Mahan has a reputation as a hustler on tour, too, playing money games to relieve the boredom of five-hour practice rounds. And he’s not afraid to bring his hardball attitude into competition.
“In certain situations, it’s fun to trash-talk,” he said. “Sometimes I wish I was good at basketball because that sport is so one-on-one. You just look at the guy in front of you and work out how to beat him. I love that it’s mano-a-mano. That’s why it’s great when we play match play. I love it. I wish we would play more.”
Pavin nearly fell off his chair when he heard. “There’s no place for booing,” he said quickly. Mind you, Pavin is not averse to courting a spot of Cup controversy himself. Remember the Desert Storm camouflage caps at Kiawah Island in 1991? That was Pavin’s idea, on his debut. So maybe Pavin sees a little of himself in the feisty Mahan. Maybe he is secretly pleased he has someone on his team who could irritate the Europeans.
Maybe Mahan is this year’s Anthony Kim, who got under Sergio Garcia’s skin at Valhalla in 2008 while thumping the Spaniard in their singles match.
This is not the first time Mahan has been outspoken. Before the 2008 Cup in Louisville, Mahan dumped on the Ryder Cup even though he’d never played in it.
“The whole week is extremely long,” he told GOLF magazine. “You’ve got dinners every night — big dinners. You’re just a slave that week. At some point the players might say, ‘We’re not doing this any more.’ From what I’ve heard, the Ryder Cup just isn’t fun.”

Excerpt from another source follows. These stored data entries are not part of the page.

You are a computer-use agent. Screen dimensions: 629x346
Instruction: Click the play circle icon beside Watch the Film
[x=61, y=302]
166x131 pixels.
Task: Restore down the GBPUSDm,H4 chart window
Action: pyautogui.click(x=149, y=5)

But when Paul Azinger picked him as a wild card, Mahan saw the light. He was one the stars of the victorious U.S. team, playing all five matches and winning three-and-a-half points in an undefeated debut.
“I love the Ryder Cup,” he says now. “It’s incredible. The history. The passion. The energy. I’ve been to great sporting events like the Super Bowl, but there’s nothing cooler than the Ryder Cup.”
Mahan was intent on playing his way onto the team this time. He did so with two victories on the PGA Tour, including the WGC-Bridgestone Invitational. Only Masters champion Phil Mickelson finished ahead of him on the qualifying points list.
“I’m proud that I’ve been able to do it,” he said. “It definitely felt odd being a captain’s pick. You want to play well to let everybody know you weren’t a bad pick. I wanted to make the team this time so bad.”
Mahan is often labeled a loner and admits that maybe he is.
“I’m happy in my own company,” he said. “I don’t always need to have a bunch of people around me.”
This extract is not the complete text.